Directions for this task: Set down the full listing below word for word; pictures stay out of the copy.

Data records:
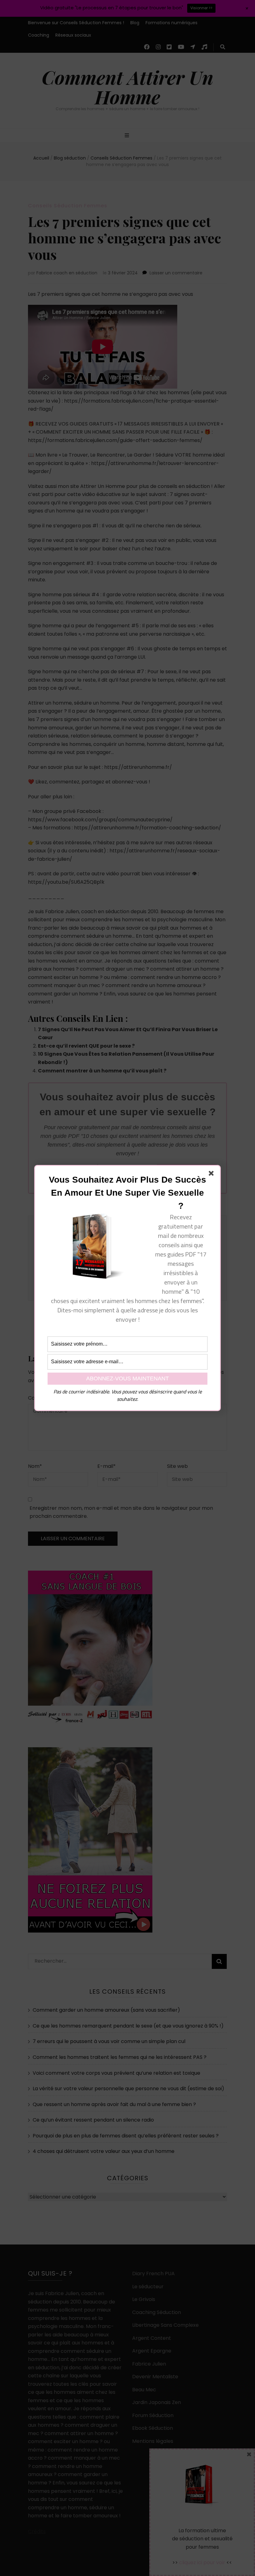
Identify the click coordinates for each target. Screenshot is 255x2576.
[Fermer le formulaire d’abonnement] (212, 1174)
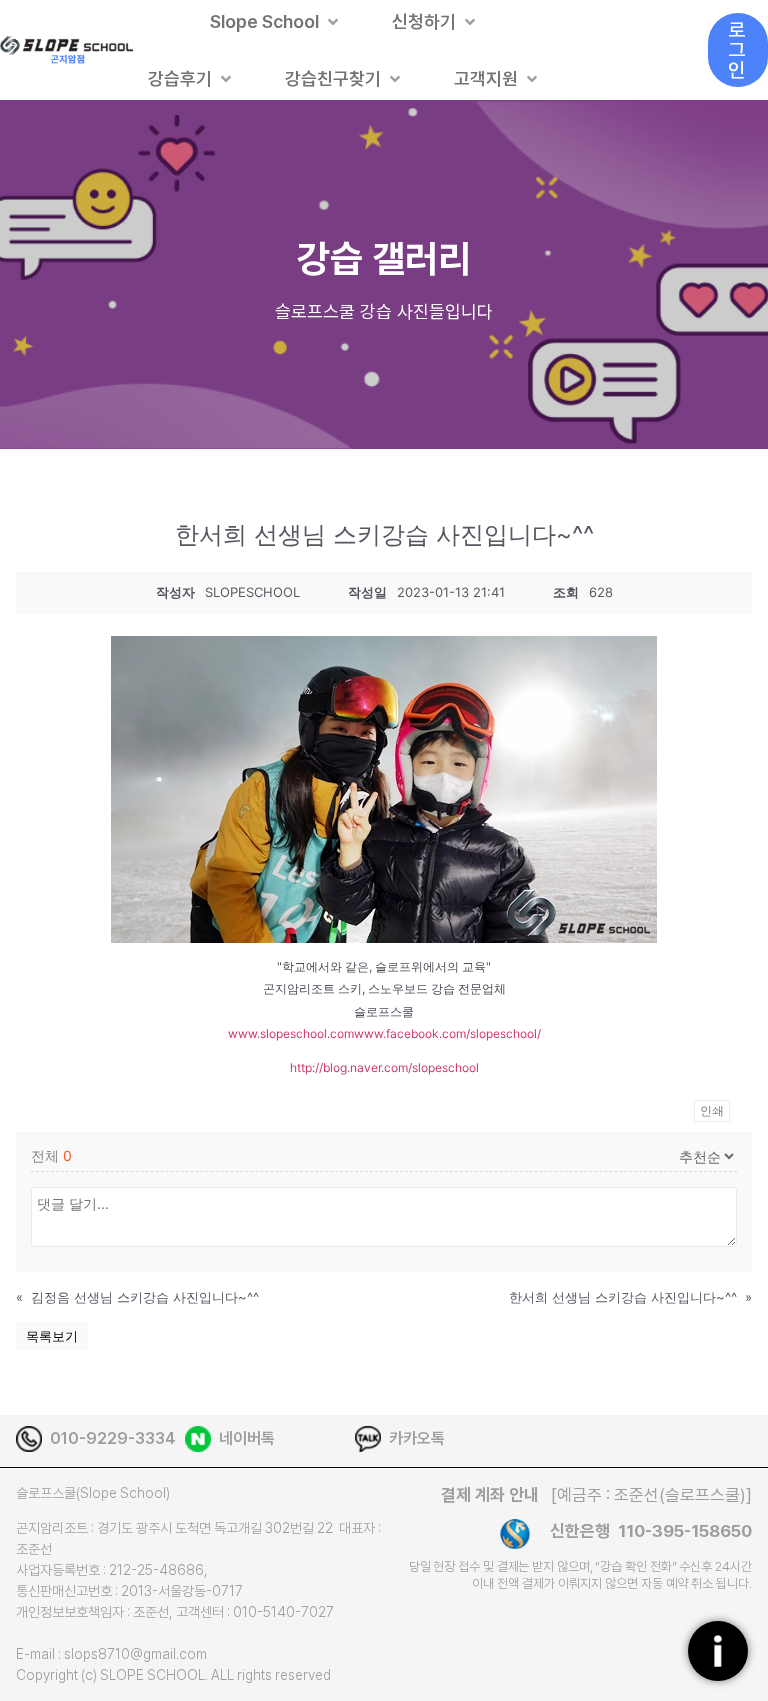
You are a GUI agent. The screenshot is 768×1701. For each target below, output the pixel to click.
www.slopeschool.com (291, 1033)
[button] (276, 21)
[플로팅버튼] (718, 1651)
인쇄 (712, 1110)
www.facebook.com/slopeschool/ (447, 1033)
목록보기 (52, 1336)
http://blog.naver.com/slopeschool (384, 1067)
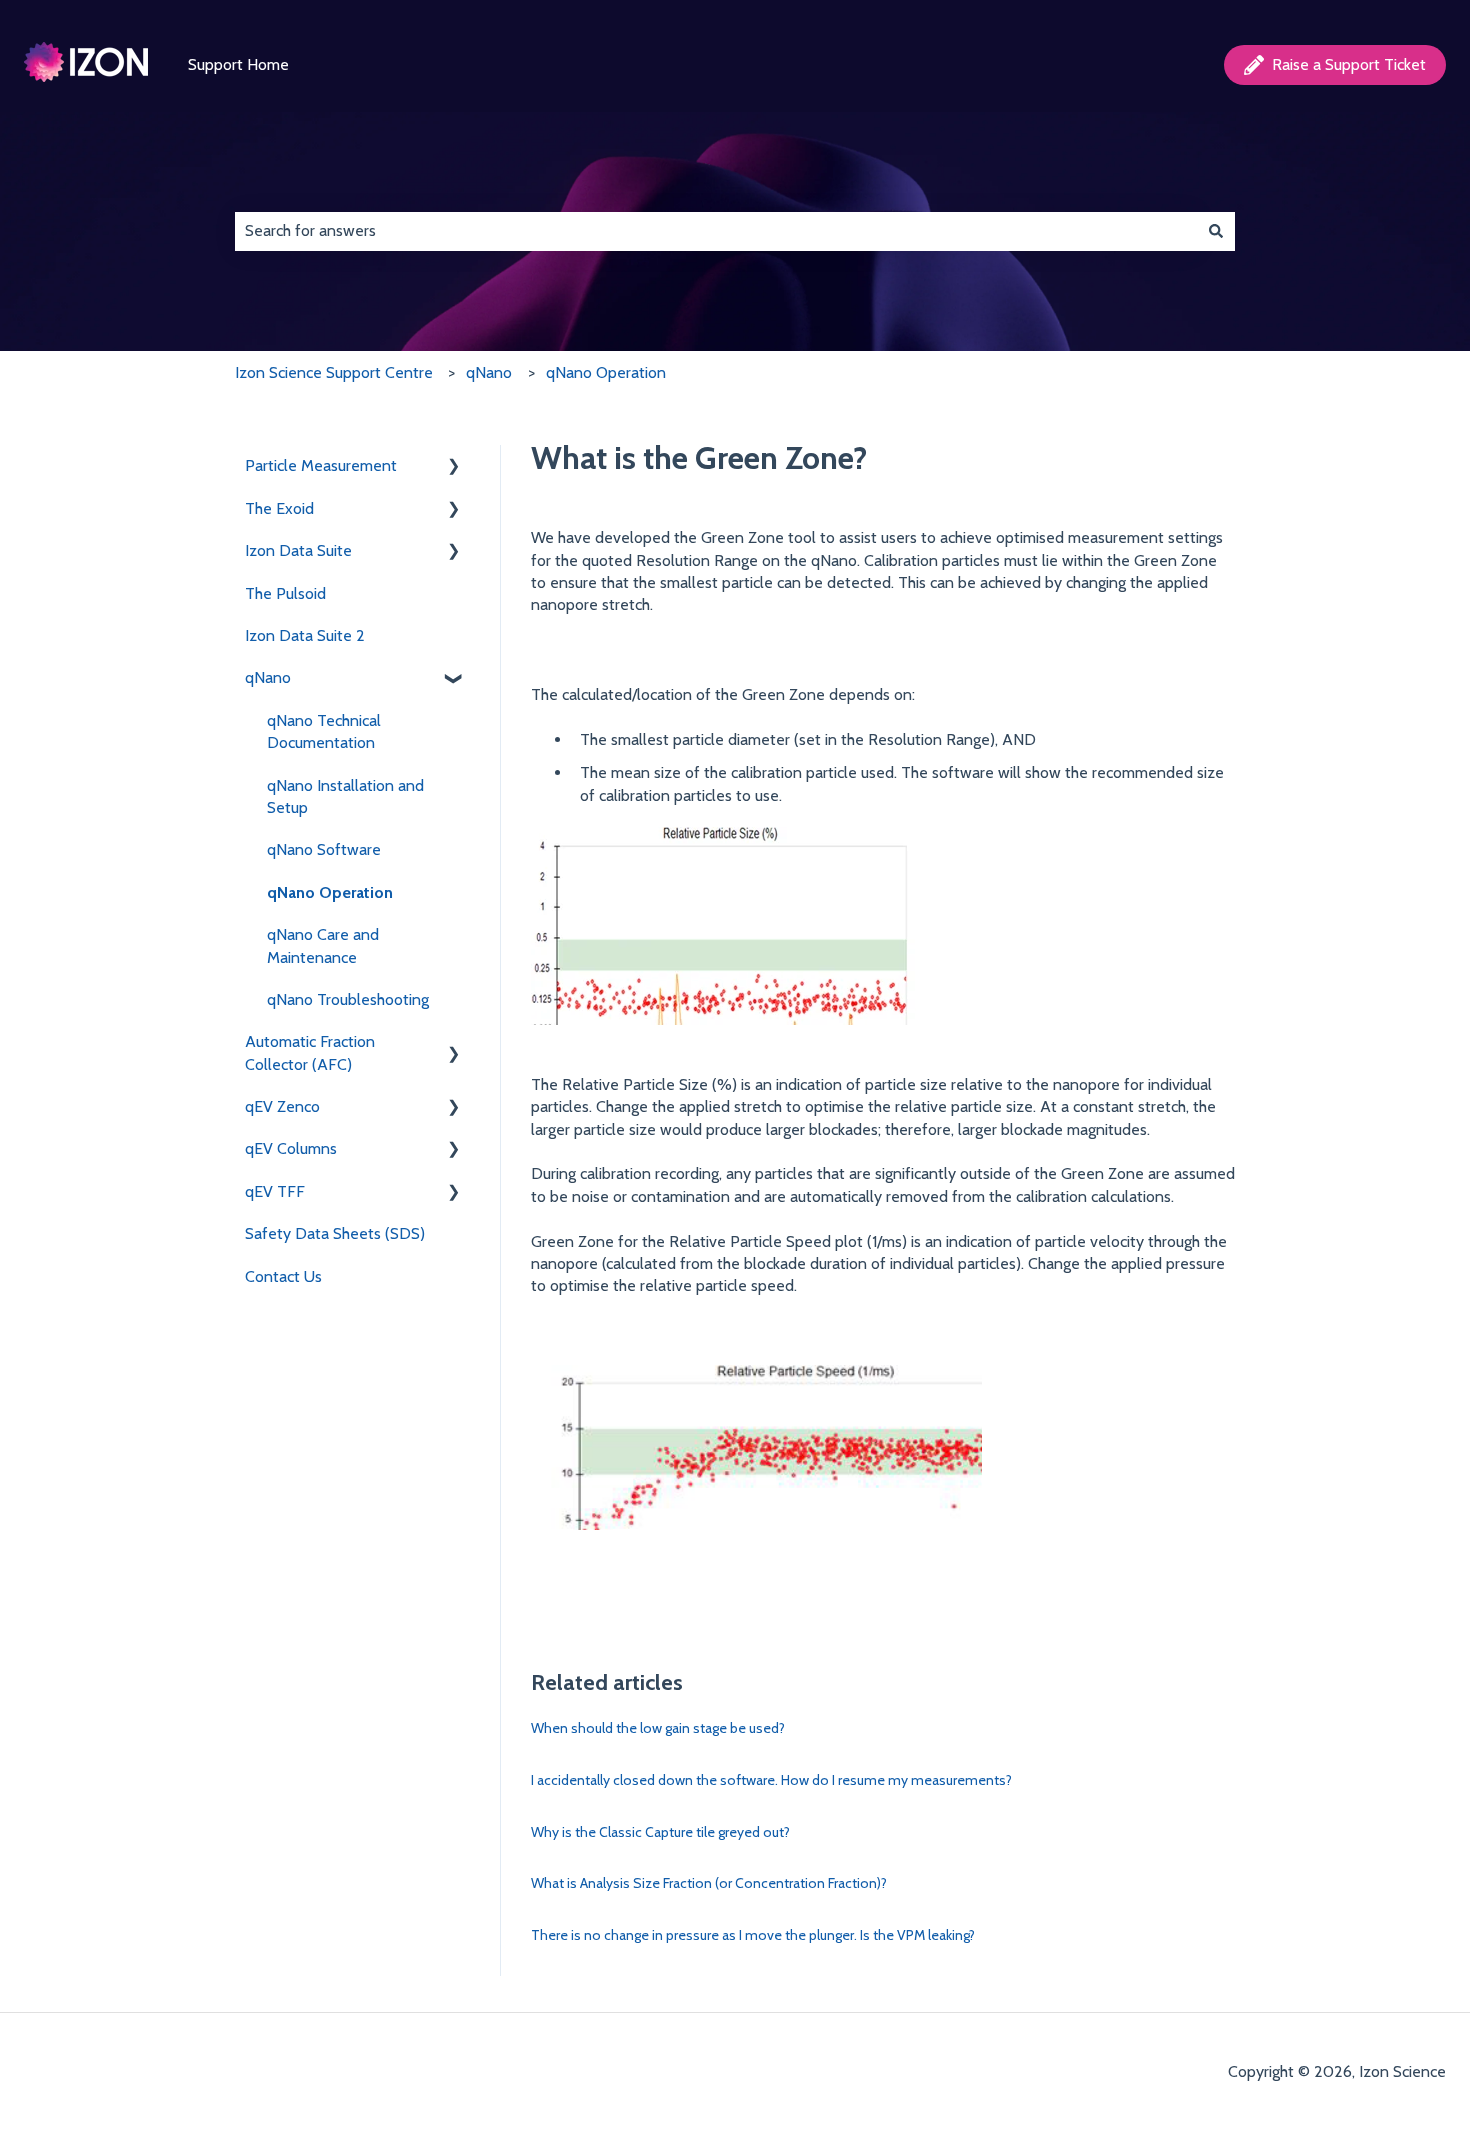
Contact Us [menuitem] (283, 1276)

Reply:
Identify the click coordinates for each target. Screenshot is 255x2576.
[Fermer le formulaire d’abonnement] (212, 1174)
You are a GUI agent. The screenshot is 768×1701. For each target below, output the pixel to click.
www.slopeschool.com (291, 1033)
[button] (276, 21)
[플로팅버튼] (718, 1651)
인쇄 (712, 1110)
www.facebook.com/slopeschool/ (447, 1033)
목록보기 (52, 1336)
http://blog.naver.com/slopeschool (384, 1067)
Contact Us [menuitem] (283, 1276)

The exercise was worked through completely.